Enough about me. Back to you!


----------



## Mike (Jan 27, 2004)

Hi Stephen and welcome to Cat Forum!

Peace,
Mike


----------



## MA (Mar 30, 2004)

Welcome to the cat forum. Reading about you taking in and giving the love and care to the "rescue" cats that they need warms my heart. You are a wonderful person. 

MA of BOKAHA


----------



## Aonir (Aug 18, 2003)

Welcome to Cat Forum!

you're an angel for brining these kitties into ur home!


----------



## Jeanie (Jun 18, 2003)

Hi, Stephen!
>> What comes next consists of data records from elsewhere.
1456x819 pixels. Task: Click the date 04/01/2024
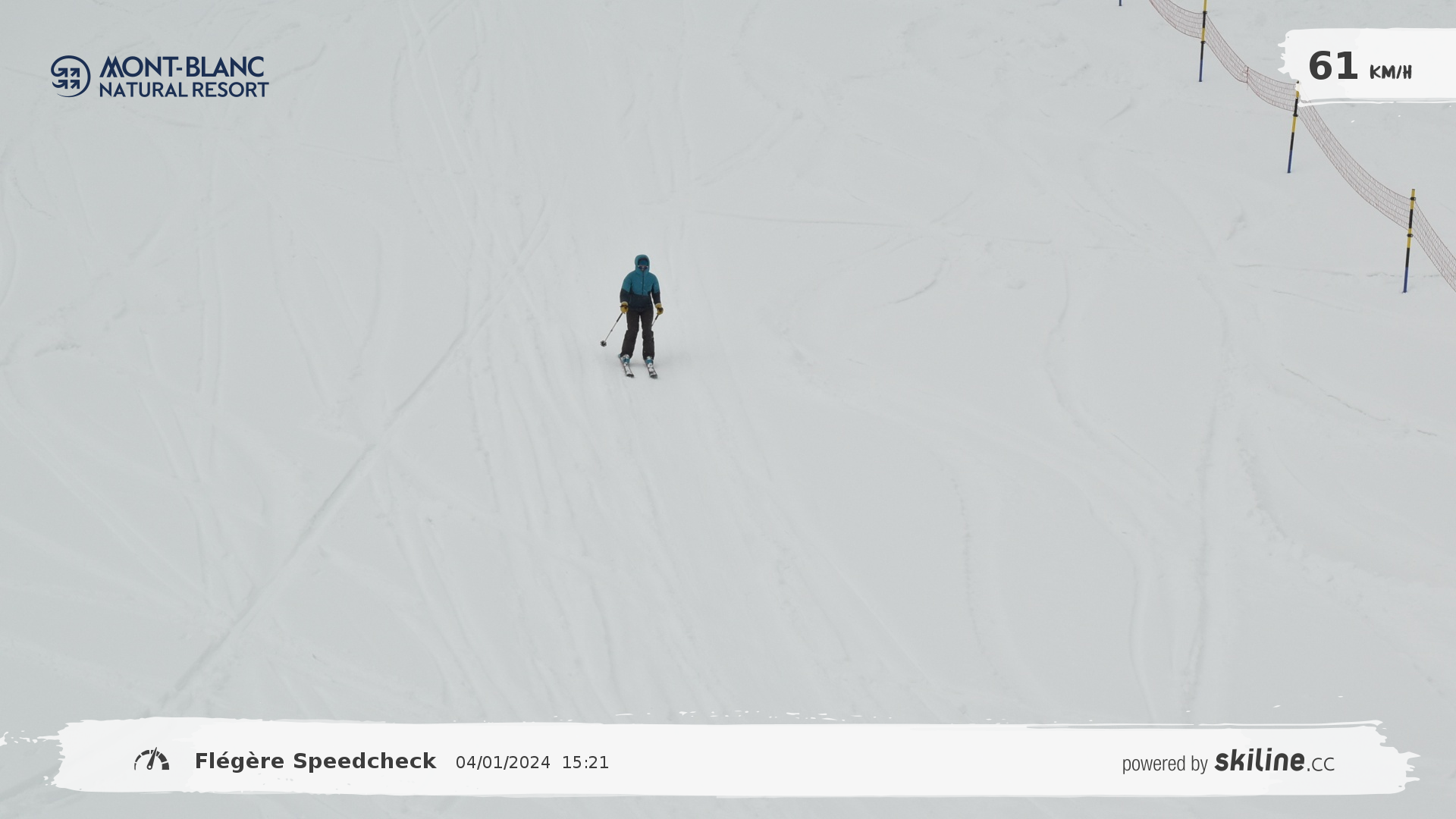[503, 763]
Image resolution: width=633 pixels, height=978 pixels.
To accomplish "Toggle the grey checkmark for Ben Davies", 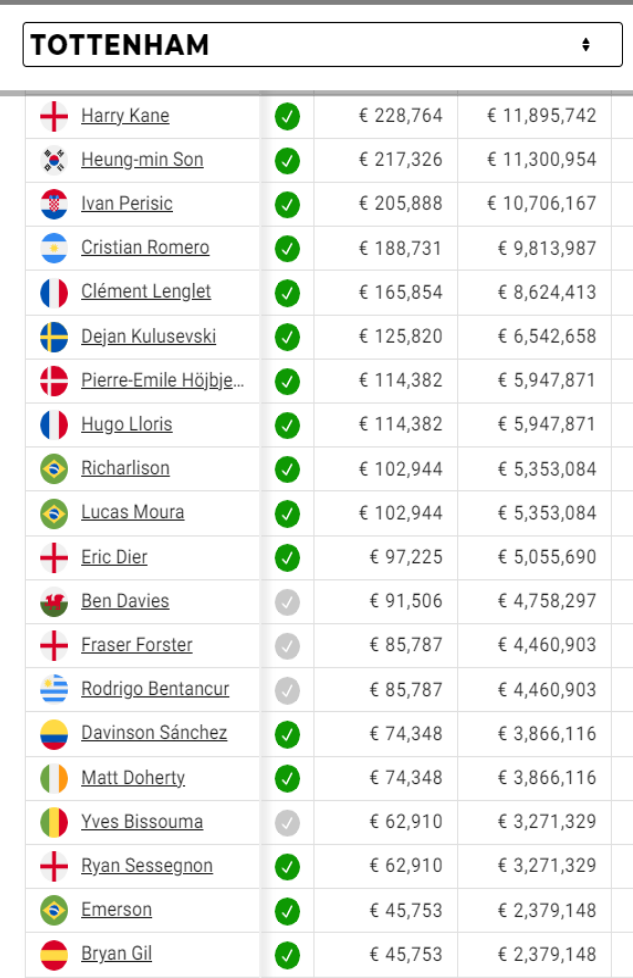I will coord(288,602).
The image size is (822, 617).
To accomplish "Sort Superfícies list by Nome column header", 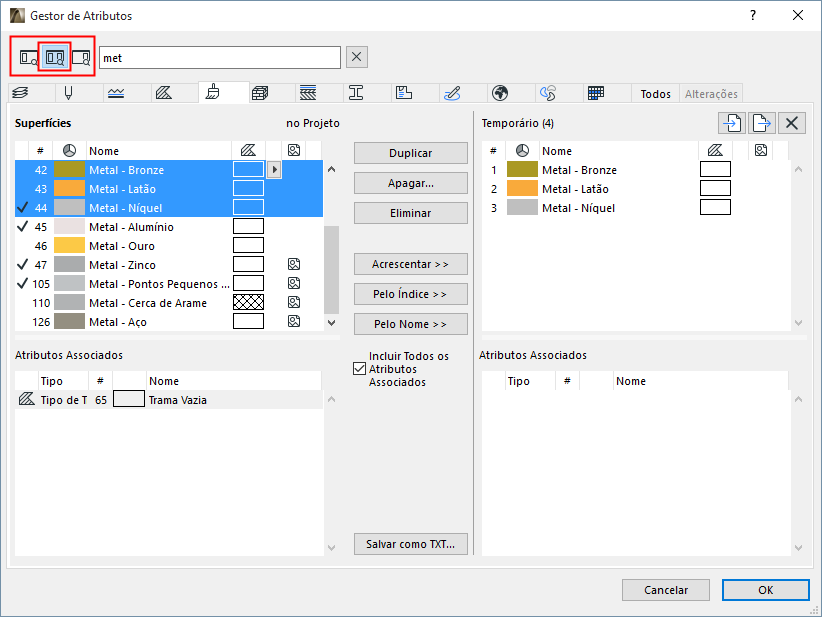I will (104, 151).
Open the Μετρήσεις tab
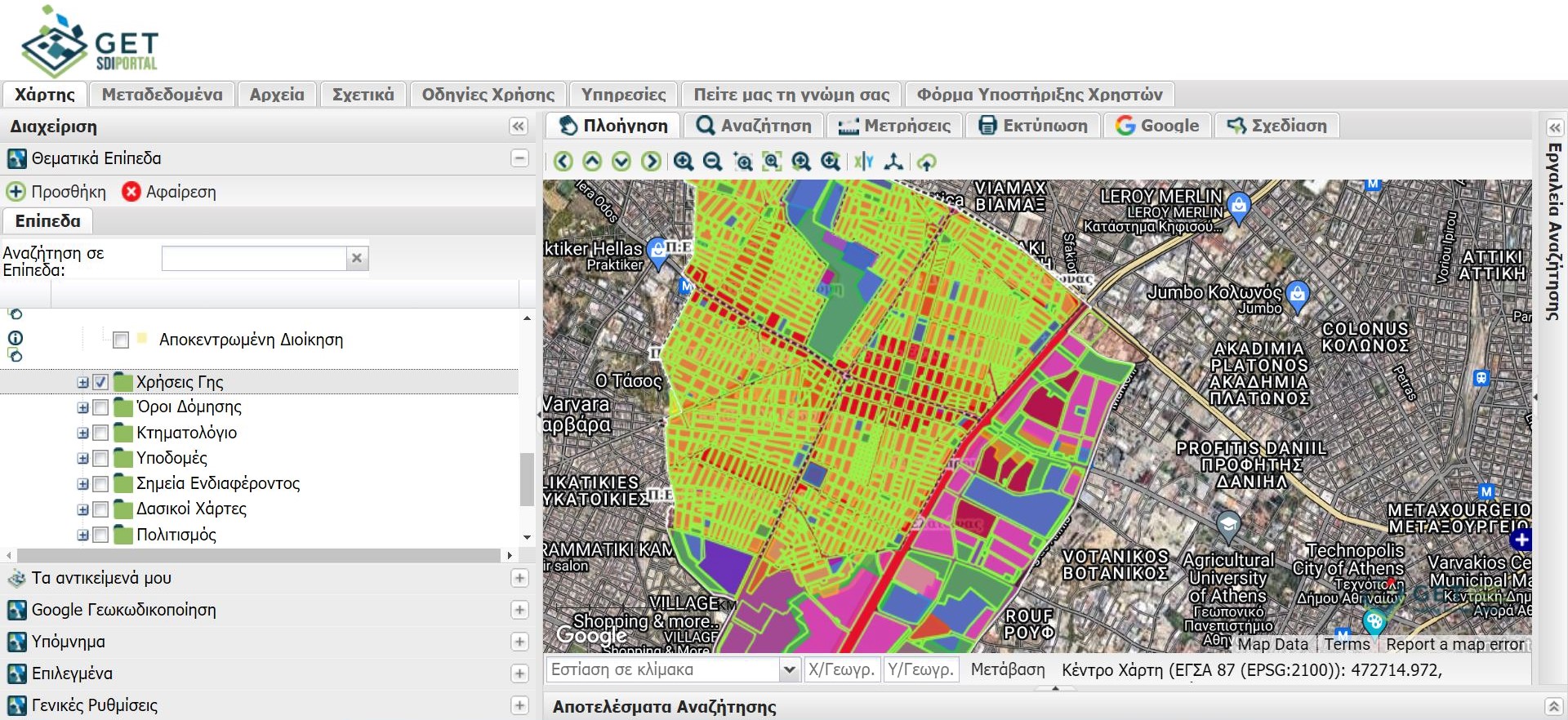The height and width of the screenshot is (720, 1568). point(895,126)
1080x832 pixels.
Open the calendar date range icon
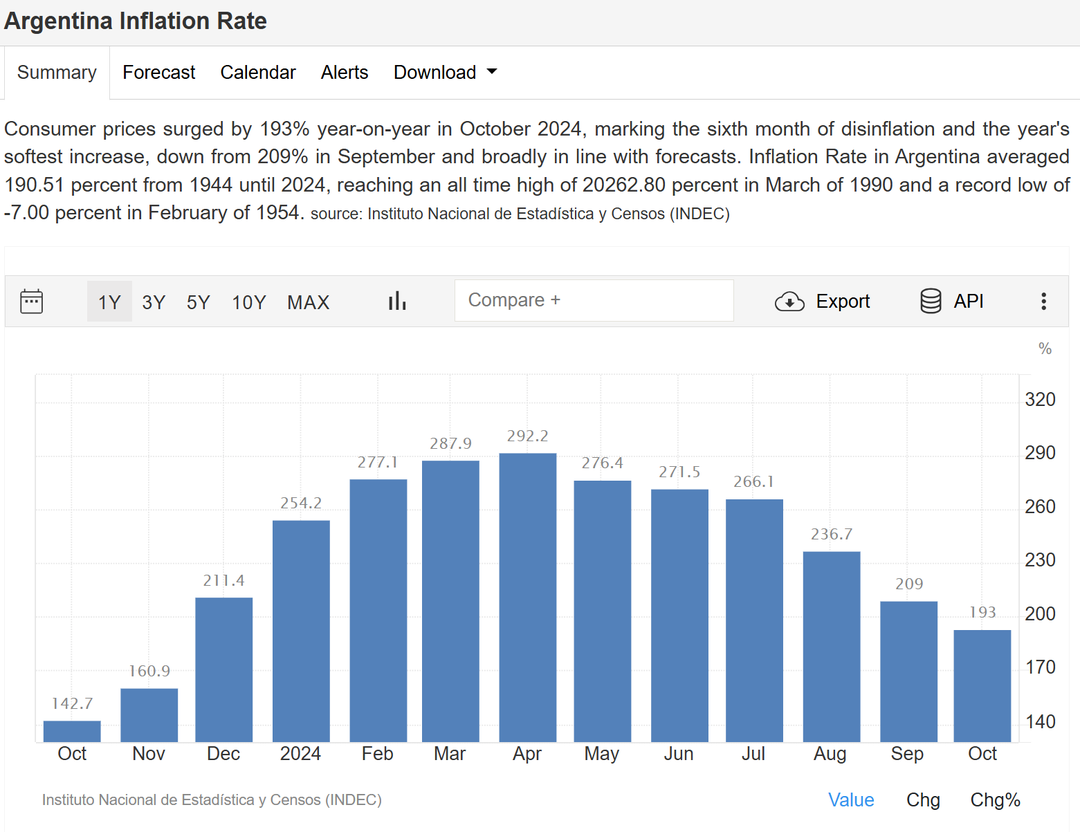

Welcome to the forum. You really are an animal lover! How kind of you to bring strays in and giving them loving care. That's wonderful! I'm glad you found us! Post often, and don't forget pictures!


----------



## kitkat (Sep 22, 2003)

Welcome to the forum Stephen! I adore how you brought in these animals and also taking care of them. I'm sure they love you very much with your kind heart. (((=


----------



## AnnaR6 (Mar 31, 2004)

Welcome Stephen! Your cats are lucky to have someone like you!!


----------



## SteoM (Apr 4, 2004)

Hey guys, thanks for the warm welcome !!


----------



## fallon137 (Apr 17, 2004)

Hi and welcome.. (i hope i can welcome you, seeing as how i'm new myself) :wink: I've always, always, always dreamed of going to Ireland. Just thought i'd add that. Good day!


----------



## Superkitties (Jan 30, 2004)

Welcome!!


----------